SEATTLE (AP) — The former chief counsel for U.S. Immigration and Customs Enforcement in Seattle pleaded guilty Thursday to federal charges that he stole immigrants’ identities and used them to defraud banks and credit card companies out of more than $190,000.

Raphael Sanchez, 44, resigned Monday, the same day prosecutors filed charges of wire fraud and aggravated identity theft. He entered his pleas Thursday at U.S. District Court in Seattle, acknowledging to the U.S. Magistrate Judge John L. Weinberg that his victims were vulnerable due to their immigration status.

Prosecutors said that beginning in 2013, Sanchez stole the identities of seven people in various stages of immigration proceedings. The Justice Department’s Public Integrity Section and Sanchez’s lawyer, Casey Stamm, agreed to recommend a term of four years in prison when he’s sentenced May 11.

“Raphael Sanchez is a good person who has made serious mistakes,” Stamm said in a written statement. “Mr. Sanchez does not offer excuses for his acts; rather, he simply provides his sincere and immense regret.”

Sanchez is the second lawyer in ICE’s Seattle office to run into legal trouble in recent years.

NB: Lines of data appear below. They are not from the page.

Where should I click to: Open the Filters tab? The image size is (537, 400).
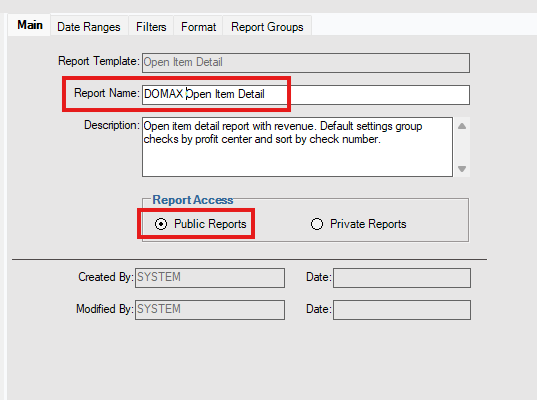click(151, 27)
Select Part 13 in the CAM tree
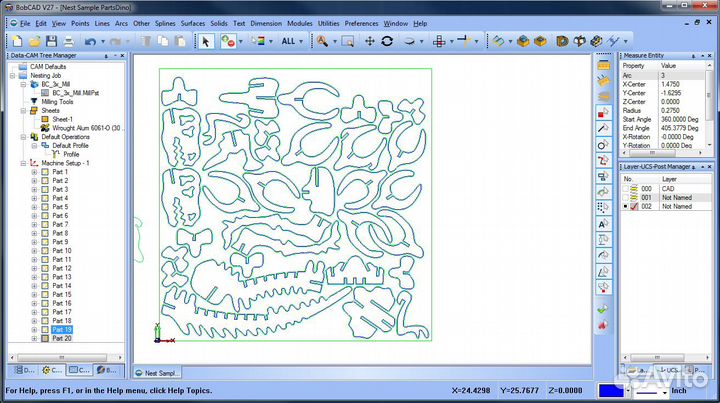 61,329
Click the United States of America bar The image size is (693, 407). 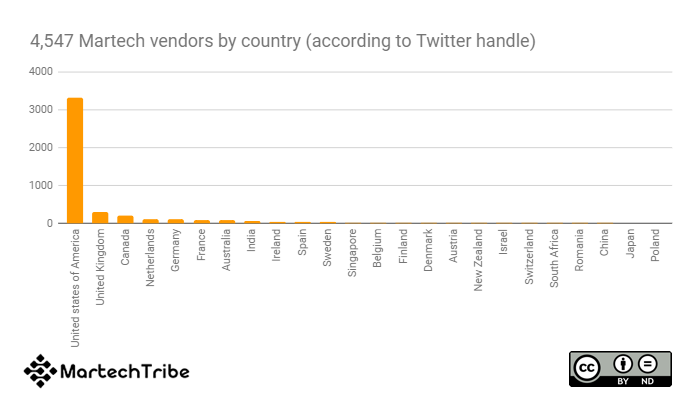tap(75, 160)
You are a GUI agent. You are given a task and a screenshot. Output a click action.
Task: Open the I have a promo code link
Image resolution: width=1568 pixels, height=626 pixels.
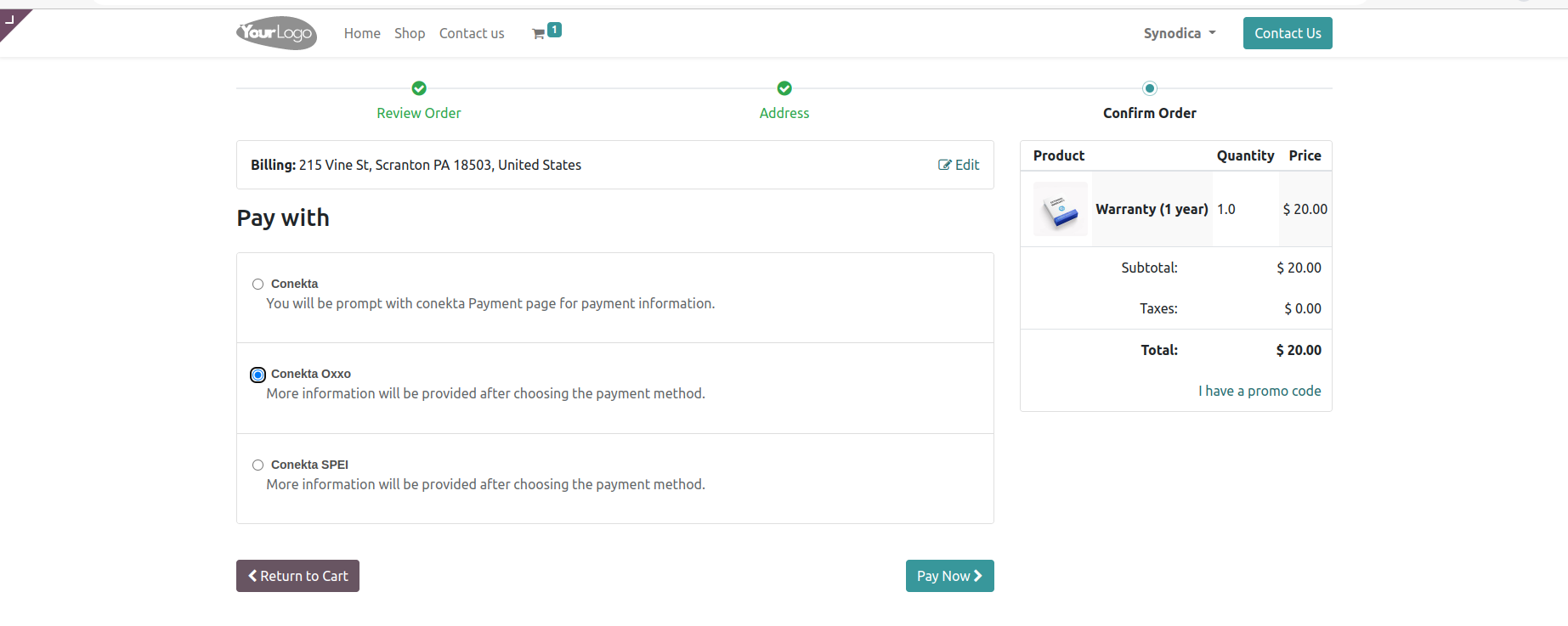[x=1259, y=391]
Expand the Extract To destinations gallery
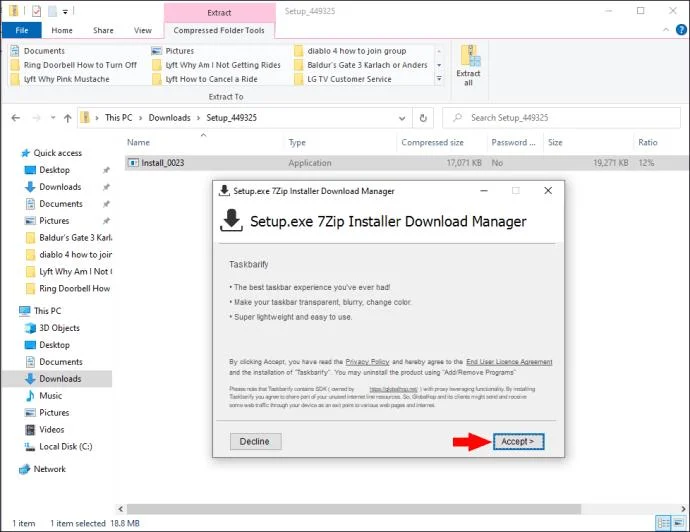 point(439,79)
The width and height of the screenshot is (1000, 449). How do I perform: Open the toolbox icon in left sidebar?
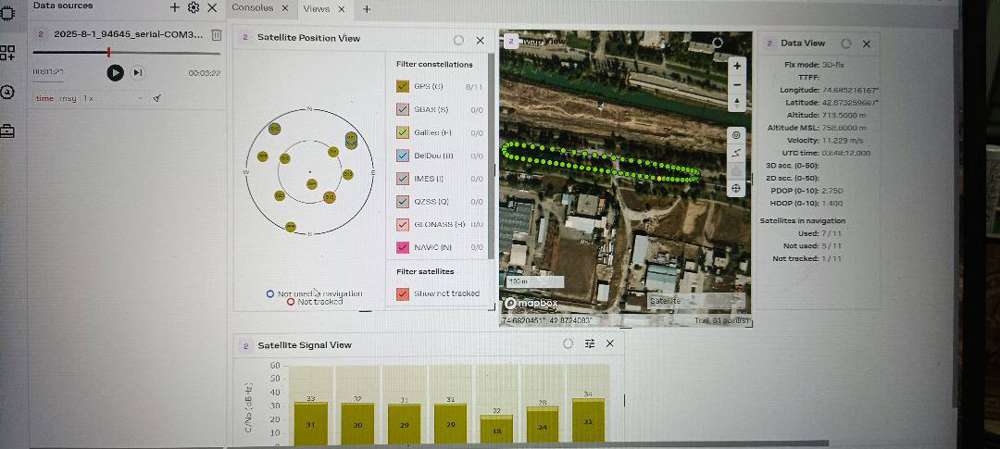click(x=8, y=131)
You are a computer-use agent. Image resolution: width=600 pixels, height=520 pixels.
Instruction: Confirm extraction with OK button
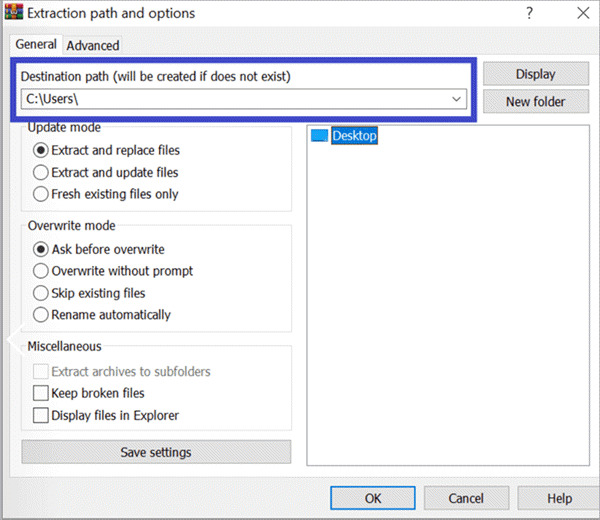click(373, 498)
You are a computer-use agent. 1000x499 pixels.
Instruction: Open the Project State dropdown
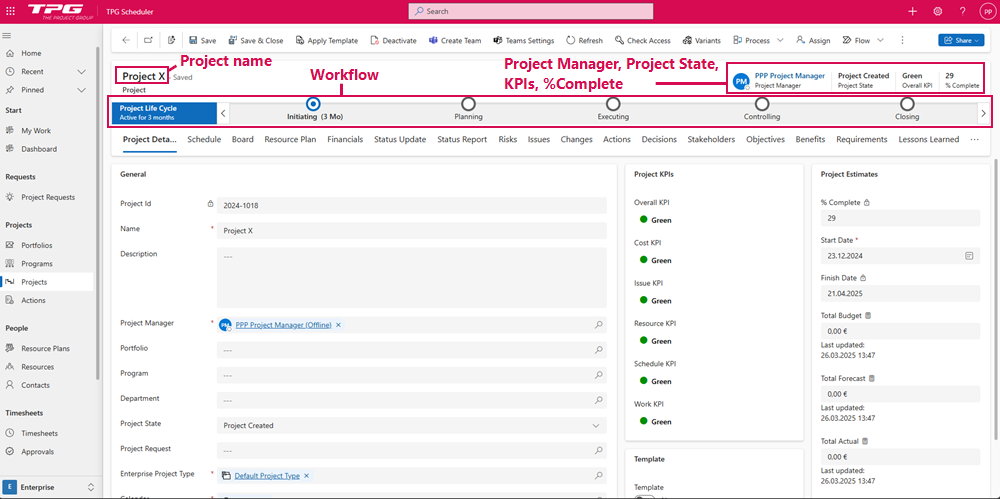pyautogui.click(x=598, y=425)
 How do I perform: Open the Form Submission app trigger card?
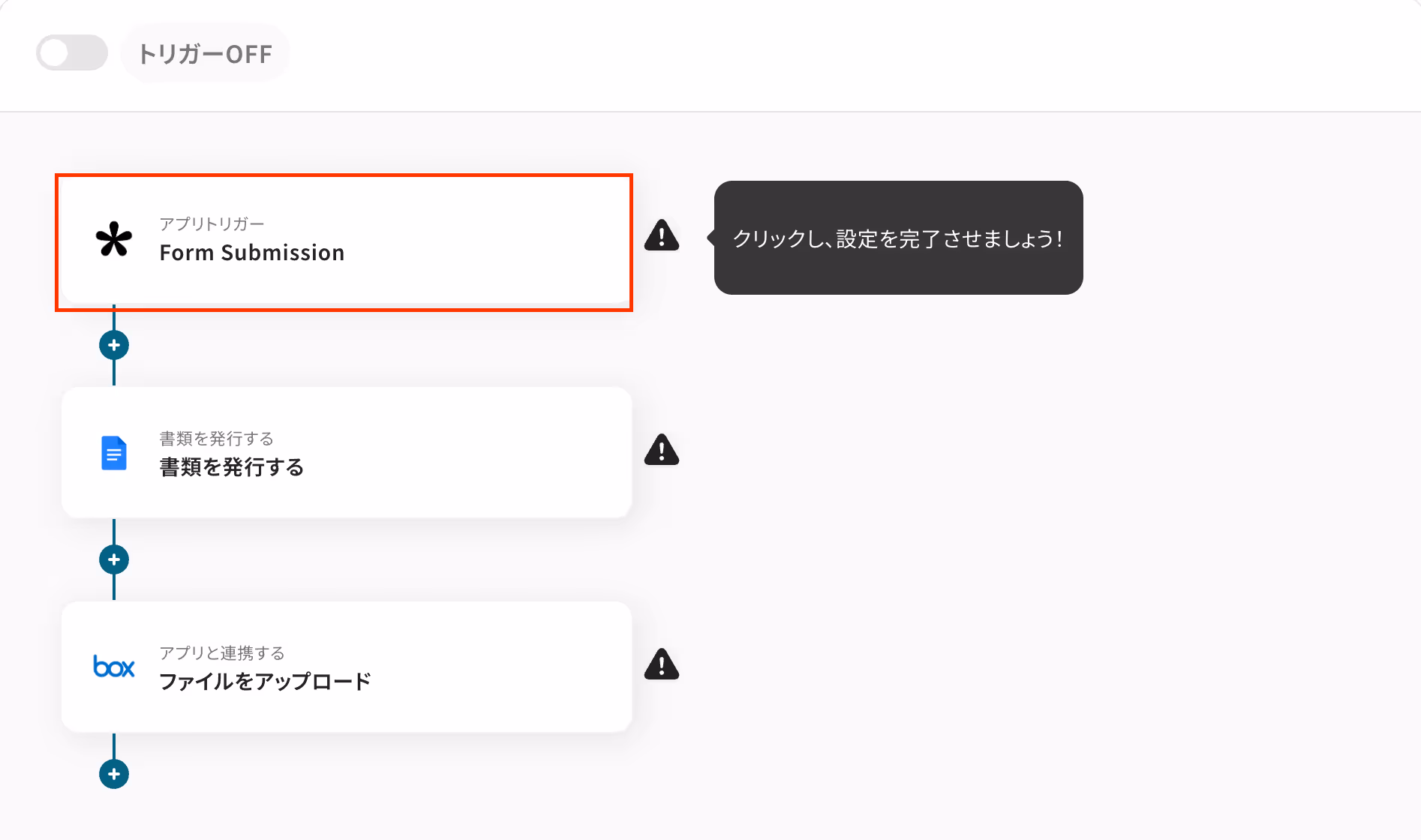[x=344, y=242]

Jonathan Love pleaded guilty in 2016 to a charge that he forged documents in an effort to deprive an immigrant of the legal permanent resident status to which he was entitled.

The latest case drew condemnation from immigrant rights advocates.

“The prosecution of ICE Chief Counsel Raphael Sanchez underscores the perception that ICE is a rogue agency,” Rich Stolz, executive director of the immigrant rights group OneAmerica, said in a written statement.

“When law enforcement officials are the ones being investigated for crimes they have committed, and when long-time community members are being torn from their families due to unauthorized status alone, one must ask whether any increased investment in immigration enforcement makes sense for the nation, or for ICE, an agency that still needs to get its own affairs in order.”

The agency did not immediately respond to an email seeking comment Thursday.